Mathematics like geometry and functions have stuck with me.

Knowledge of the earth and sciences; it's plants, mother nature, rocks, weather, whatever.

Understanding of the english language and the arts; drawing, sculpture, jewelry, wood-craft, sports, [ECT].

Basic fundamental logic and philosophies.

These are to name a few. However, I do admit that many other things that I care not to mention have not stuck with me because I feel perhaps the knowledge is not as useful to me as it can be for others, and so why bother in selectively and purposefully try to continue to comprehend something that will not benefit my life.

But that's just me...

Side: Learning is enhanced
1 point

Has anyone here read any of the Common Core standards? Through my University, I've taken several courses regarding education, been placed in classrooms (before and after implementation started), and talked to a wide variety of educators.

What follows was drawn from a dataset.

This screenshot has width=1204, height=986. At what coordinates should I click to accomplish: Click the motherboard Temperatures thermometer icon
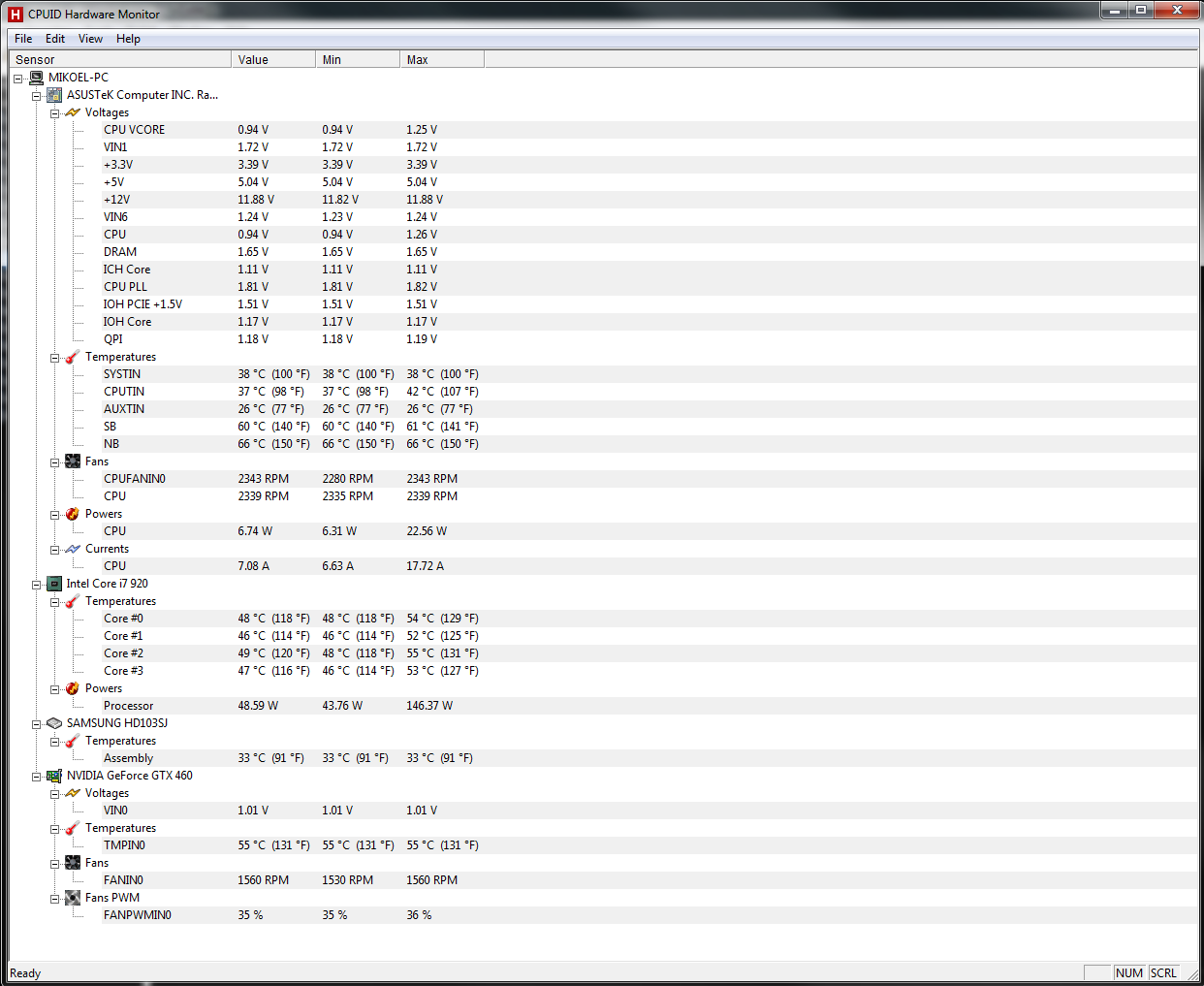click(x=73, y=357)
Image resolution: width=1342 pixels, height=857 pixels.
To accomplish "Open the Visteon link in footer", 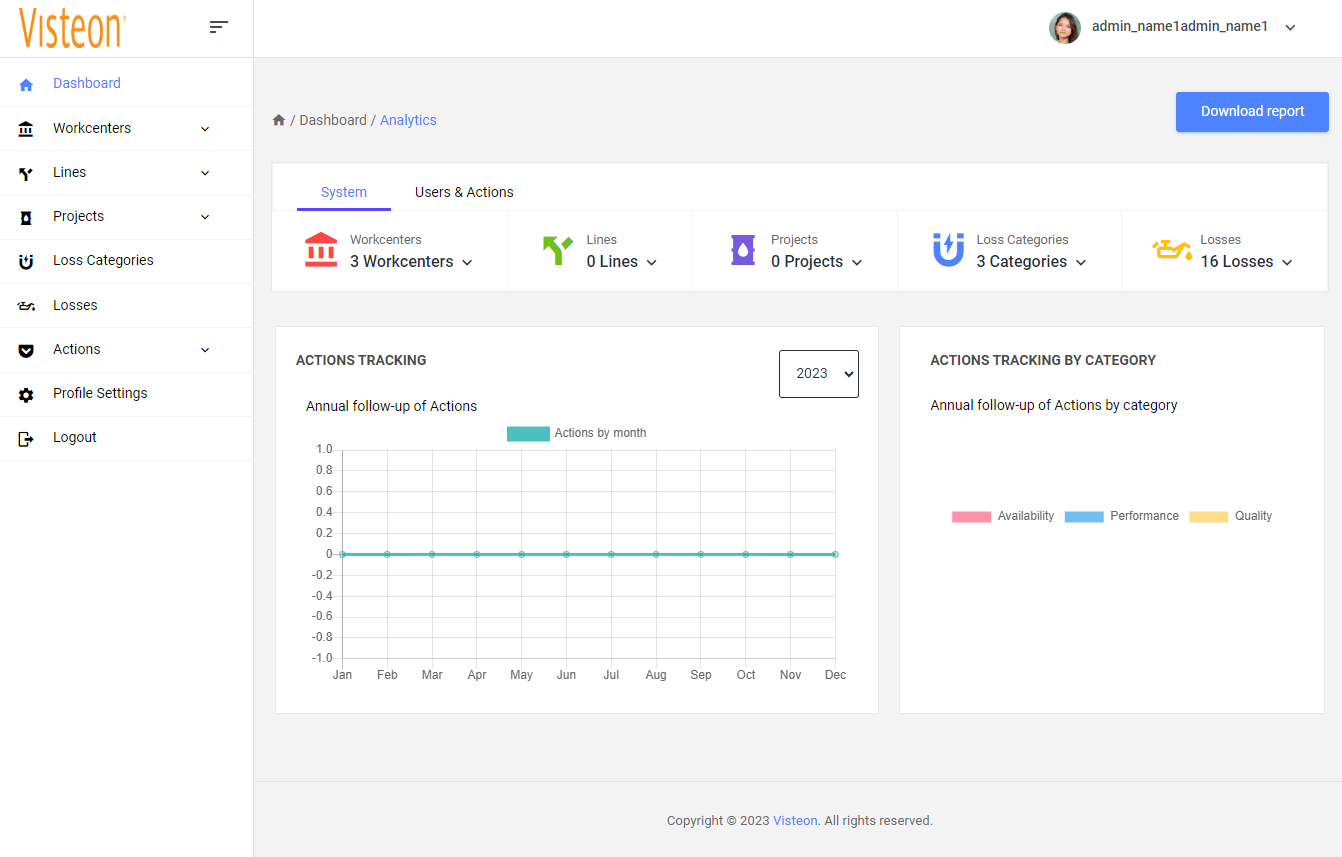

Everyone has almost unanimously been optimistic about what the new standards will mean in terms of education.

Previous standards were WAY more focused on testing and evaluation. The new standards--while yes, they have exams--is focused quite a bit more on assessment. Equating the two is quite a mistake: evaluation is "Did this student get a C or above on this arbitrary exam?" Assessment, on the other hand, is more "How is this student approaching this topic, and how, as an educator can I do better to provoke and enhance his or her interest in this subject?" There is quite a bit more leeway for educators to make the time for exploration rather than memorization and teaching for the test. All the criticisms on the other side mention the emphasis on rote memorization and the lack of practical experimentation and implementation, which is exactly the changes that will hopefully and probably be gained when the standards are implemented fully.

Jumping the gun, before the standards are even fully in effect, let alone for the several years afterwards that it will take before results can be measured, is effectively saying the education system is good as it is. Accepting the education system as is is not only dangerous but irresponsible; these kids need to be prepared to learn and innovate at a much higher rate and scale than ever before, and implementing standards like Common Core will greatly help.

We are currently in the midst of a revolution in the education system in the US. So many points (technology, teaching methods, federal/state standards) are converging that it will be exciting to see what comes out.